(Items from a dataset)
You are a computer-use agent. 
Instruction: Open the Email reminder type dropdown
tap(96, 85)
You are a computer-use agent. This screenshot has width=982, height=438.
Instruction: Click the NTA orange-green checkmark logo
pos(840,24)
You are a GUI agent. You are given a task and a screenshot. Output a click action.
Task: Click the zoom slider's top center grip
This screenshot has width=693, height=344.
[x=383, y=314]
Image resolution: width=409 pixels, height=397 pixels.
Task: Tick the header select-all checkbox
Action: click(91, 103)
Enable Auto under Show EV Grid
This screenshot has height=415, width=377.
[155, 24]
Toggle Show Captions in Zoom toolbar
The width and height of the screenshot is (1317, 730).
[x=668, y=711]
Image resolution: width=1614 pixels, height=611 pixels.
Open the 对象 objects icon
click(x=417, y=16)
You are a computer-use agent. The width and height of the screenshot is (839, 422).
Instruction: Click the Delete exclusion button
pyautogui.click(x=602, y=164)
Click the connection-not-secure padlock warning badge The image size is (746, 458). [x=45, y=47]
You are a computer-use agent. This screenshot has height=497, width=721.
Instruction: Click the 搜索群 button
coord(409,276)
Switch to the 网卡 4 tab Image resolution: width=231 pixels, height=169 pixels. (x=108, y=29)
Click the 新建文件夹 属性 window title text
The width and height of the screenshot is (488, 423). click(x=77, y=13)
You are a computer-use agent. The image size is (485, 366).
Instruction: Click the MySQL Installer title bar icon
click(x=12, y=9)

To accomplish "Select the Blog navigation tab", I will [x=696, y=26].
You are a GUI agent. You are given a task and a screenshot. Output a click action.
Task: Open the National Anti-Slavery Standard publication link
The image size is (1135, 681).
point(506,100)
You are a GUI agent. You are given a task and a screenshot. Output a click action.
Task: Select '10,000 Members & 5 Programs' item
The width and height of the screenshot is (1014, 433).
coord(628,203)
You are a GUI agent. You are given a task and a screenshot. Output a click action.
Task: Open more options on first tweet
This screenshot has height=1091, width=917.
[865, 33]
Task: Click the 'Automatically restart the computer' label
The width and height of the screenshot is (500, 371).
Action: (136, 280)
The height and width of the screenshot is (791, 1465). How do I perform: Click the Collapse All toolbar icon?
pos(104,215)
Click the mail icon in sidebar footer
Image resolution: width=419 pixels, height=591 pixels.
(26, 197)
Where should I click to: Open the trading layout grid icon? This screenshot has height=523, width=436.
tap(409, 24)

| ABOUT THIS TASK |
Output only the lines from the one that contains "Task: Select '10,000" through the final line of the records, exactly as given.

| EXERCISE RESULT |
Task: Select '10,000 Members & 5 Programs' item
The width and height of the screenshot is (1014, 433).
coord(628,203)
You are a GUI agent. You are given a task and a screenshot. Output a click action.
Task: Open more options on first tweet
This screenshot has height=1091, width=917.
[865, 33]
Task: Click the 'Automatically restart the computer' label
The width and height of the screenshot is (500, 371).
Action: (136, 280)
The height and width of the screenshot is (791, 1465). How do I perform: Click the Collapse All toolbar icon?
pos(104,215)
Click the mail icon in sidebar footer
Image resolution: width=419 pixels, height=591 pixels.
(26, 197)
Where should I click to: Open the trading layout grid icon? This screenshot has height=523, width=436.
tap(409, 24)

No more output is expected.